== Extrait de page ==
============================================================
ART | EXPO

Les Recherches d’un chien

23 Oct - 16 Jan 2011
Vernissage le 22 Oct 2010

Comme le chien-protagoniste de la nouvelle de Kafka dont l'exposition emprunte son titre, les artistes réunis ici se posent des questions sur le sens de la création artistique, animés par une véritable passion pour la société humaine.

Roberto Cuoghi, Urs Fischer, Fischli & Weiss, Jeff Koons, DeAnna Maganias, Paul McCarthy, Cady Noland, Vasco Araújo, Gardar Eide Einarsson, David Hammons, Marepe, Lorna Simpson, Kara Walker, Maurizio Cattelan, Thomas Hirschhorn, William Kentridge, Navin Rawanchaikul, Sherrie Levine, Mark Manders, Aurel Schmidt, Gregor Schneider, Mircea Cantor, Annika von Hausswolff, Kimsooja, Sigalit Landau, Esko Männikkö, Bruce Nauman, Lara Schnitger, Santiago Sierra, Virginie Barré, Philippe Bazin, Mark Dion, Claire Fontaine, Mikhailov, Martin Parr, Stéphane Thidet
Les Recherches d’un chien

L’exposition «Les Recherches d’un chien» emprunte son titre à une nouvelle écrite en 1922 par Franz Kafka. Un chien, ou plutôt un chiot, souffre d’une crise d’identité qui le pousse à se poser des questions sur sa propre essence et, de manière plus générale, sur l’identité canine. Pourvu d’un tempérament plus solitaire et plus introverti que d’autres chiens, qui vivent heureux en groupe sans se poser de questions, le personnage se lance dans une quête de la connaissance qui le mènera aux confins de la société au point de faire de lui un fou, ou un étranger, aux yeux des autres.
============================================================
== À faire ==
Réécrivez, s'il vous plaît, tout ce qui va de « 23 Oct - 16 » jusqu'à « la société humaine. » dans l'extrait de page, en remplaçant « passion » par « curiosité ». Le matériel qui suit n'est pas nécessaire.

== Données ==
============================================================
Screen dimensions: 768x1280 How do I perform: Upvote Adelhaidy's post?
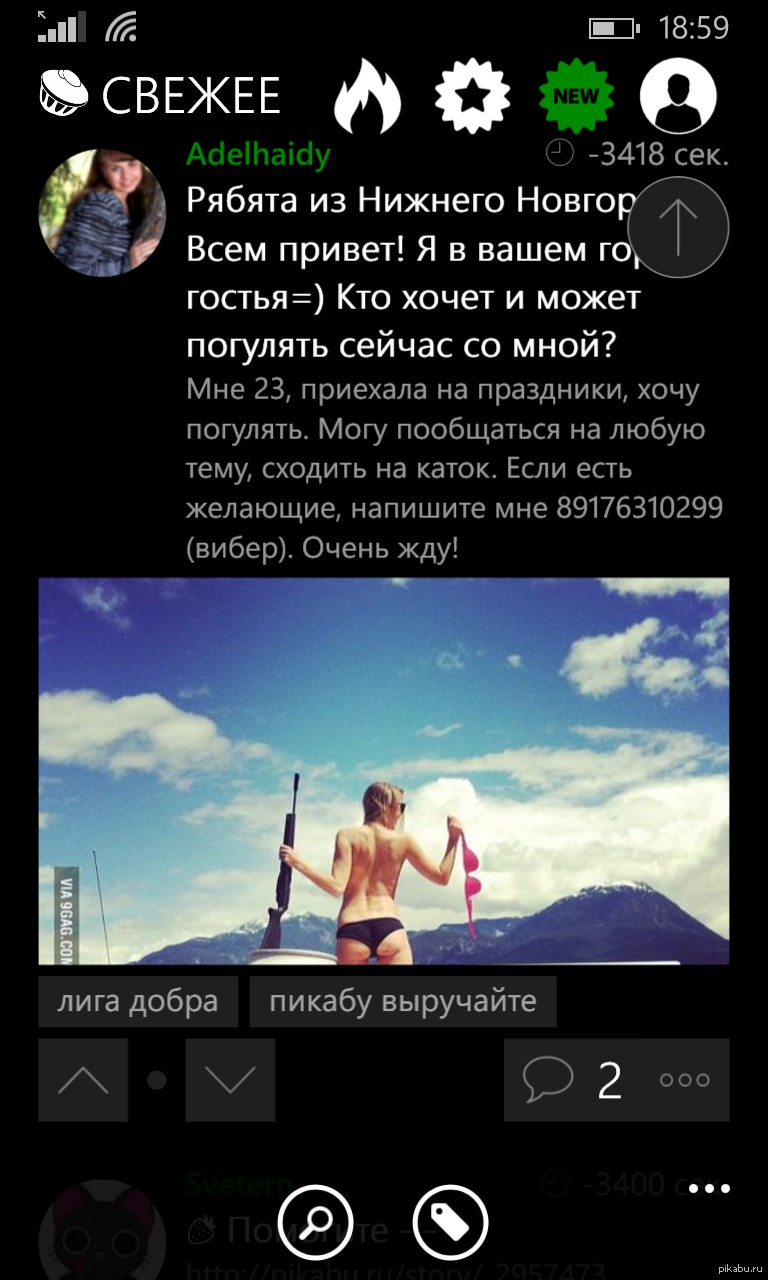83,1080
============================================================
== Réponse ==
23 Oct - 16 Jan 2011
Vernissage le 22 Oct 2010

Comme le chien-protagoniste de la nouvelle de Kafka dont l'exposition emprunte son titre, les artistes réunis ici se posent des questions sur le sens de la création artistique, animés par une véritable curiosité pour la société humaine.